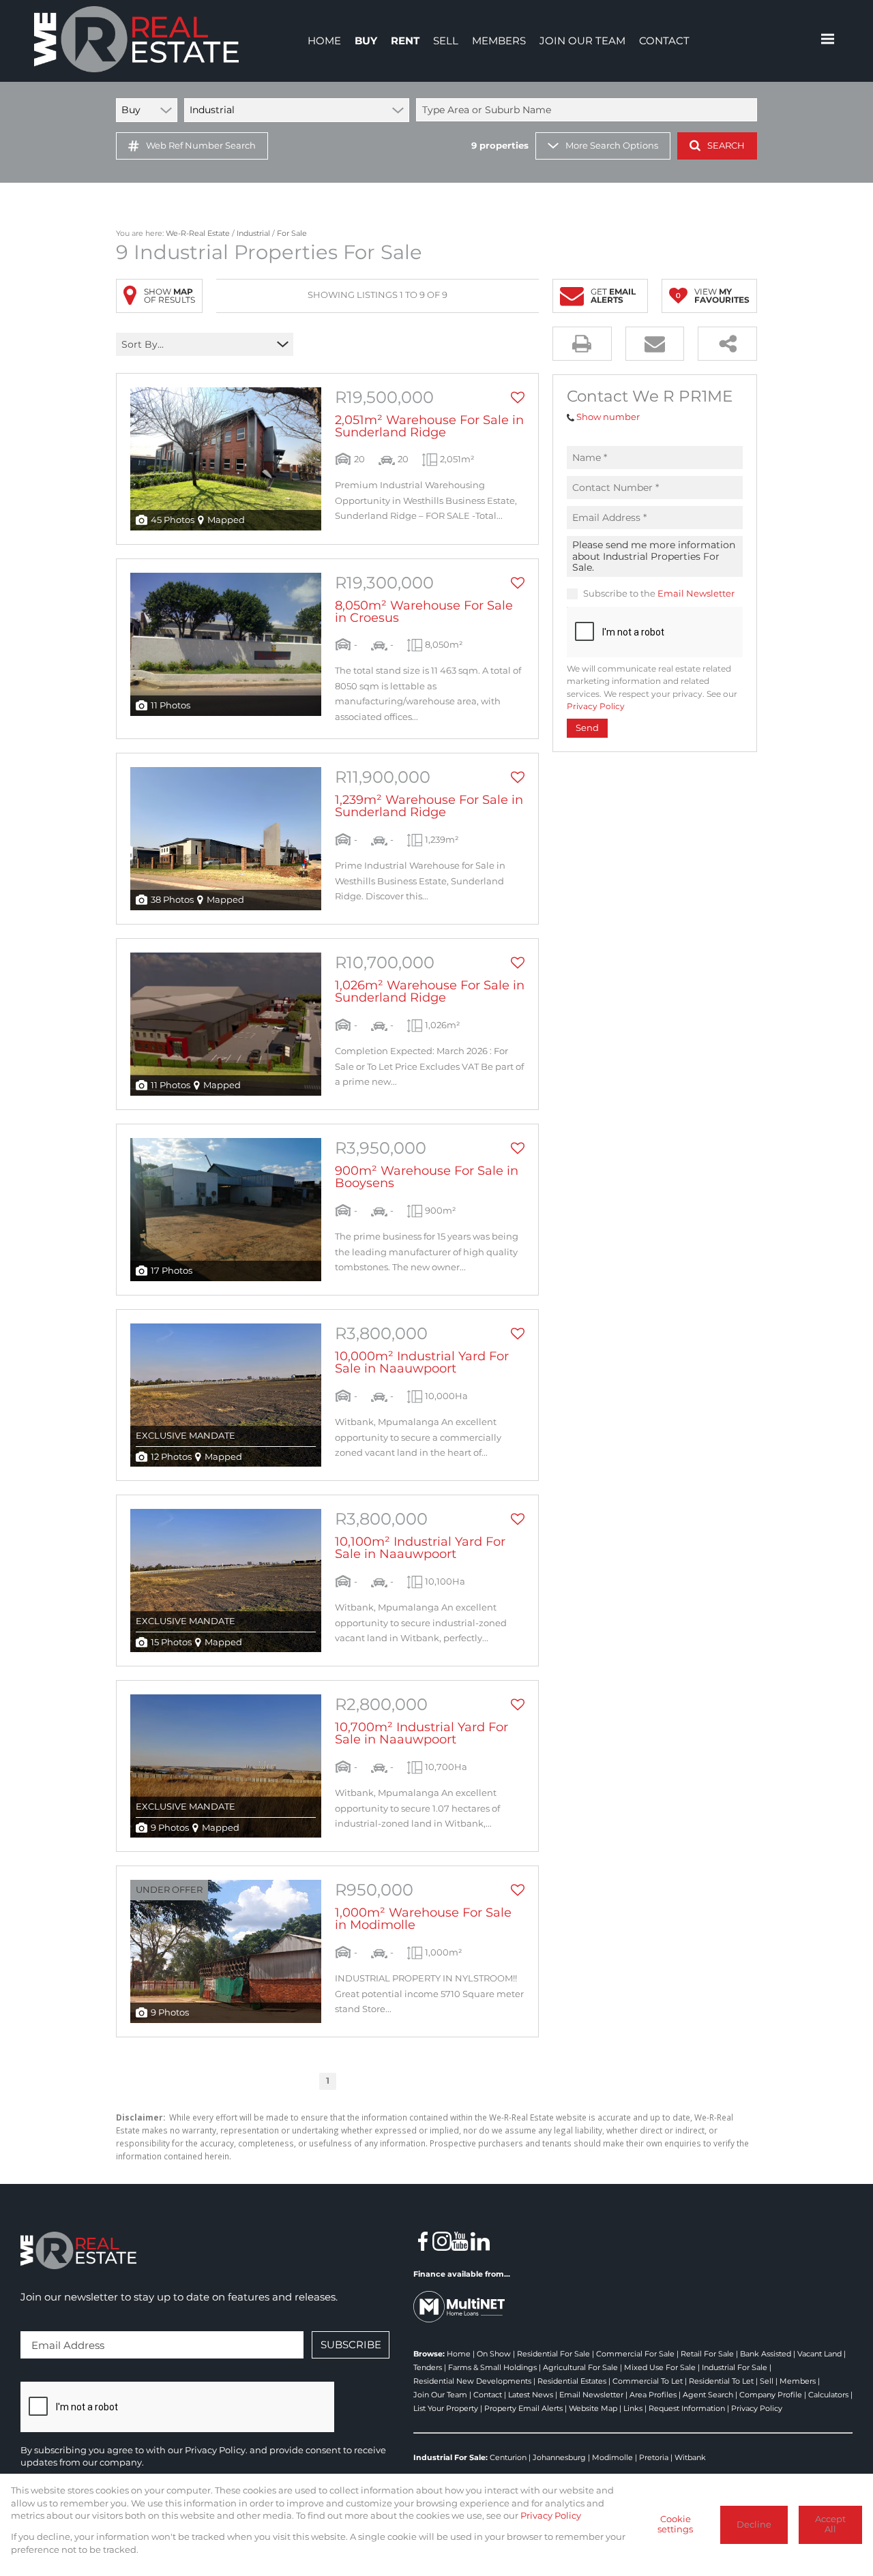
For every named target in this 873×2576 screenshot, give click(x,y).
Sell (766, 2381)
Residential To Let (721, 2381)
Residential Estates (571, 2381)
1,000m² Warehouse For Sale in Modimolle (423, 1918)
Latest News (530, 2394)
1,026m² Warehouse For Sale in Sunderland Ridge (429, 991)
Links (632, 2408)
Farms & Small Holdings (492, 2367)
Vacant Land (819, 2353)
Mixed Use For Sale (660, 2367)
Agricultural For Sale (580, 2367)
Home (459, 2353)
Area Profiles (653, 2394)
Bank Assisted (765, 2353)
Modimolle (612, 2457)
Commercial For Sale (635, 2353)
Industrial (253, 233)
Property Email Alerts (523, 2408)
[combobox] (588, 110)
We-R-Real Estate (198, 233)
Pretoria (653, 2457)
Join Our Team (440, 2394)
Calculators (828, 2394)
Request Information (687, 2408)
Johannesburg (559, 2457)
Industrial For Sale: (450, 2457)
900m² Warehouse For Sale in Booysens (426, 1177)
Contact (487, 2394)
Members (798, 2381)
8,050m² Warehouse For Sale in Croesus (424, 611)
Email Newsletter (696, 593)
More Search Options (611, 145)
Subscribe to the (659, 593)
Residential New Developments (472, 2381)
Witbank (690, 2457)
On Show (494, 2353)
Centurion (508, 2457)
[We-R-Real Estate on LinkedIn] (480, 2241)
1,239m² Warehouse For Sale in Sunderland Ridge (429, 806)
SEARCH (726, 145)
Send (587, 728)
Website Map (593, 2408)
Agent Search (708, 2394)
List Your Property (445, 2408)
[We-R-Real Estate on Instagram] (442, 2241)
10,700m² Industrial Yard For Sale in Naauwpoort (421, 1733)
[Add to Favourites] (517, 397)
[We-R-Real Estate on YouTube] (461, 2241)
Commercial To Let (647, 2381)
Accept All (830, 2524)
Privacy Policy (596, 706)
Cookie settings (675, 2524)
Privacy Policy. (216, 2450)
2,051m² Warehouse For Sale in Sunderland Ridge (429, 426)
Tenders (427, 2367)
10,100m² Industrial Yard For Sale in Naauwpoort (420, 1548)
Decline (754, 2524)
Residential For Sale (553, 2353)
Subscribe (351, 2344)
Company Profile (770, 2394)
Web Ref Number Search (201, 145)
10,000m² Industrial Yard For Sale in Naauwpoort (422, 1362)
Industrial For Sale (734, 2367)
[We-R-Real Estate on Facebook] (422, 2241)
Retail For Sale (707, 2353)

────────────────────────────────────────

■ DESCRIPTION OF THE TASK ■
Could you reproduce, exactly, every line above from the line with "Agent Search (708, 2394)" to the line with "Industrial For Sale (734, 2367)", and no other line? Both ends count.

■ EXERCISE RESULT ■
Agent Search (708, 2394)
List Your Property (445, 2408)
[We-R-Real Estate on Instagram] (442, 2241)
10,700m² Industrial Yard For Sale in Naauwpoort (421, 1733)
[Add to Favourites] (517, 397)
[We-R-Real Estate on YouTube] (461, 2241)
Commercial To Let (647, 2381)
Accept All (830, 2524)
Privacy Policy (596, 706)
Cookie settings (675, 2524)
Privacy Policy. (216, 2450)
2,051m² Warehouse For Sale in Sunderland Ridge (429, 426)
Tenders (427, 2367)
10,100m² Industrial Yard For Sale in Naauwpoort (420, 1548)
Decline (754, 2524)
Residential For Sale (553, 2353)
Subscribe (351, 2344)
Company Profile (770, 2394)
Web Ref Number Search (201, 145)
10,000m² Industrial Yard For Sale in Naauwpoort (422, 1362)
Industrial For Sale (734, 2367)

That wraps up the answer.